Ryan Sager at it again; cracking up fusionism

It will be a long time coming, but the great conservative-libertarian crackup is beginning to tear away at that time tested coalition envisioned by Frank Meyer years agao. Ryan Sager observes:


... there's where the big shift has occurred -- where the fusion's grown cold: While libertarians still believe in their half of this equation, many religious conservatives are shedding their skepticism when it comes to the state.
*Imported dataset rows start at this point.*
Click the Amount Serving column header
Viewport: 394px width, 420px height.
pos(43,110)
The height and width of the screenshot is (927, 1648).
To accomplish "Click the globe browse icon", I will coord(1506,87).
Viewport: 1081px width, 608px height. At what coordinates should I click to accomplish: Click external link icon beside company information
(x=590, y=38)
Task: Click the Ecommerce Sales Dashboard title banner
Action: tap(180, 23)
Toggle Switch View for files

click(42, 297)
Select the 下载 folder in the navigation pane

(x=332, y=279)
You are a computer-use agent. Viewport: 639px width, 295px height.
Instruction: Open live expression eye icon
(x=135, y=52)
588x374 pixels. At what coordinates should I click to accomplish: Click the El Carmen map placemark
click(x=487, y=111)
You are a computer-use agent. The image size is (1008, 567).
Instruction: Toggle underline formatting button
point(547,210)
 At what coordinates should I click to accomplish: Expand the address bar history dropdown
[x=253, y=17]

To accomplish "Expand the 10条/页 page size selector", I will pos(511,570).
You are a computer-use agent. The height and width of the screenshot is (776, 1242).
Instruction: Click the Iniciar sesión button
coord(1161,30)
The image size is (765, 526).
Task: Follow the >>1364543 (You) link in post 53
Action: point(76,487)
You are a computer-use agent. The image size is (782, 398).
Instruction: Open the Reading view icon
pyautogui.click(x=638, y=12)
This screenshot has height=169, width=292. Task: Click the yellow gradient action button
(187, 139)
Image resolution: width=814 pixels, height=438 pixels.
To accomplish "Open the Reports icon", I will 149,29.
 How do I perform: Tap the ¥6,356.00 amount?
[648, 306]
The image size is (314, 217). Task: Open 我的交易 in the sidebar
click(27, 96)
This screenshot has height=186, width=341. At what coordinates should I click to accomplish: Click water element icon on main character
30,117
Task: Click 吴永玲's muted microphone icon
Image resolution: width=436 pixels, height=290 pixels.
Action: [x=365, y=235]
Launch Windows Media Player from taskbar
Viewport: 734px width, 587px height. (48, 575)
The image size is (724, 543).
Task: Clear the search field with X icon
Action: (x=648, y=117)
While some libertarian types may have been upset with President Reagan's deficits, he was at least singing from their hymn book: Government is the problem, not the solution. George W. Bush on the other hand has never even gone to the trouble of aping a small-government posture. Instead, Bush has adopted one of Reagan's other famous lines, sans irony: I'm from the government, and I'm here to help.


This represents a fundamental shift in the direction of the Republican Party and a threat to its traditional alliances. The shift is self-evident. Instead of being the party that tries to rein in entitlement spending, the Republican Party is now the party of the $1.2 trillion Medicare prescription-drug benefit. Instead of being the party that is opposed to even having a federal Department of Education, the Republican Party is now the party of extensive intrusion into local schoolhouses by Washington, D.C. And instead of being the party of the rule of law and state's rights, the Republican Party is now the party of Congressional intervention into the thoroughly adjudicated medical decisions of an individual family.


Now, to be clear: What's most disturbing to libertarians about all of this is not that the shift in the traditional alignment will hurt the Republican Party at the polls -- at least in the short term. What's disturbing is just how powerful the idea of a "God-and-government" coalition could be.